28.01.2013 tarihinde sanığın kullandığı çekiçi de yapılan aramada 38 karton kaçak sigara, 96 adet 330 ml.lik viski ve 2 adet 1 litrelik viski malzemesi yakalanması olayı ile ilgili olarak mahkemece 5607 sayılı Kanunun 3/1-son, 4/4, TCK.62. maddeler ile cezalandırılmasına karar verilirken CMK.231 madde değerlendirmesinde “..Dosya incelendiğinde sanığın kaçakçılık suçundan mahkememizin 2012/213 esas ve 2012/573 karar sayılı ilamı ile kaçakçılık suçundan yargılamasının yapılıp, kaçakçılık suçundan cezalandırıldığı, hükmün 22.05.2012 tarihinde kesinleştiği, hükmün açıklanmasının geri bırakıldığı ve sanığın dosyamızdaki suçu denetim süresi için de dosyamız da belirtilen suçu işlediği ve sanığın işlediği suçun da kaçakçılık suçu olduğu hususlarının bir bütün olarak değerlendirilmesi sonucunda; sanığın suç işlemeyi meslek haline getirdiği,sanığın kişilik özellikleri göz önüne alındığında mahkememizce yeniden suç işlemeyeceği konusunda olumlu bir kanaat oluşmadığı dikkate alındığında; 5271 sayılı CMK’nun 231/5 maddesinde düzenlenen hükmün açıklanmasının geri bırakılması kurumunun uygulanabilmesi için 231/6-a-b-c de düzenlenen şartların birlikte varlığı gerektiğinden olayda CMK.231/6-b maddesinde ön görülen şartın gerçekleşmediği anlaşıldığından sanık hakkında verilen hükmün açıklanmasının geri bırakılmasına yer olmadığına karar verilmiştir” gerekçesi ile hükmün açıklanmasının geri bıraklması kurumu uygulanmamıştır.

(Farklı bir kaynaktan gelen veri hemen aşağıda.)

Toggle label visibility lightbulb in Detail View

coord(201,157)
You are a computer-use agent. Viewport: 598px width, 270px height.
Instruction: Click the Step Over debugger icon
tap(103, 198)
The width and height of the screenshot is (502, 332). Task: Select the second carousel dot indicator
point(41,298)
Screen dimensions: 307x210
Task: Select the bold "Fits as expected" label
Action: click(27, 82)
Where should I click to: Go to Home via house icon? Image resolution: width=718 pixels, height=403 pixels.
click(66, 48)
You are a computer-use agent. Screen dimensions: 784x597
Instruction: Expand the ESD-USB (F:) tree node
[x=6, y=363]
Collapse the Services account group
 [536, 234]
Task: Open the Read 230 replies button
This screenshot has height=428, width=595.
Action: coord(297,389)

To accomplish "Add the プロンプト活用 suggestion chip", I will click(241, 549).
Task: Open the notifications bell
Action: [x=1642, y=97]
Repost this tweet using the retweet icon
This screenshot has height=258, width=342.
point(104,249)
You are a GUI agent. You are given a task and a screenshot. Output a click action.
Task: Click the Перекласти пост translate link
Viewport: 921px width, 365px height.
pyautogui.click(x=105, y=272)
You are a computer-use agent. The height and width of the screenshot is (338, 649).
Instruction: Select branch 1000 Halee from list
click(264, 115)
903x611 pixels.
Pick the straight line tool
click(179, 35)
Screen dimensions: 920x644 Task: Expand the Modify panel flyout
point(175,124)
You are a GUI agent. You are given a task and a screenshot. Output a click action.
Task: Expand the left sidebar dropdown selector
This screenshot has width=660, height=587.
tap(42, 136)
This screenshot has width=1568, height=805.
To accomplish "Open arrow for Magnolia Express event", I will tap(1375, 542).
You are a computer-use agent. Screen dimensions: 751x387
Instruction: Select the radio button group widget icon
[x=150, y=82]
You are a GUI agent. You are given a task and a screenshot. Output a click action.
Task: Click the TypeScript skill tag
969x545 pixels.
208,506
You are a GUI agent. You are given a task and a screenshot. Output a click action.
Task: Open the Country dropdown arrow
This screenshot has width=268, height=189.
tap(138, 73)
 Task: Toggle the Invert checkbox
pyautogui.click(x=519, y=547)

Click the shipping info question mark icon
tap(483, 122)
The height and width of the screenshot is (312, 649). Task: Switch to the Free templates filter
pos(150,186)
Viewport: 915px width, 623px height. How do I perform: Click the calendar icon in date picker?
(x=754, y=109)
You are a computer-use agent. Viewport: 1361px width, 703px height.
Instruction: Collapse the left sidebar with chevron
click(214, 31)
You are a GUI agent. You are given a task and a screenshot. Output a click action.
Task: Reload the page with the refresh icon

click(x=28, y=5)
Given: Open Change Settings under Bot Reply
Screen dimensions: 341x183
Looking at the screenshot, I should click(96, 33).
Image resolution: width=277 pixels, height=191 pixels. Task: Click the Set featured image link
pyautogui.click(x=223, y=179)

Sayın Daire Çoğunluğu ile aramızdaki uyuşmazlık, sanık hakkında hükmün açıklanmasının geri bırakılmasını kurumunun reddine karar verilirken mahkeme tarafından uygulanan gerekçenin yetersiz olduğu kanaatıma dayanmaktadır.
Şöyle ki,
Hükmün açıklanmasının geri bırakılması kararının verilebilmesi için CMK 231. madde şartlarına göre mahkemenin ret nedenleri gerekçelerini mukayese ederek incelediğimizde,
1-CMK.231/6-a, Sanığın kasıtlı bir suçtan mahkumiyetinin bulunmaması şartı,
Sanığın kasıtlı bir suçtan mahkumiyeti bulunmamaktadır.
Önceki HAGB Kararı nihahi hüküm olmadığından yeniden bu kurumun uygulanmasına engel teşkil etmemektedir. Sanık bu şartı taşımaktadır.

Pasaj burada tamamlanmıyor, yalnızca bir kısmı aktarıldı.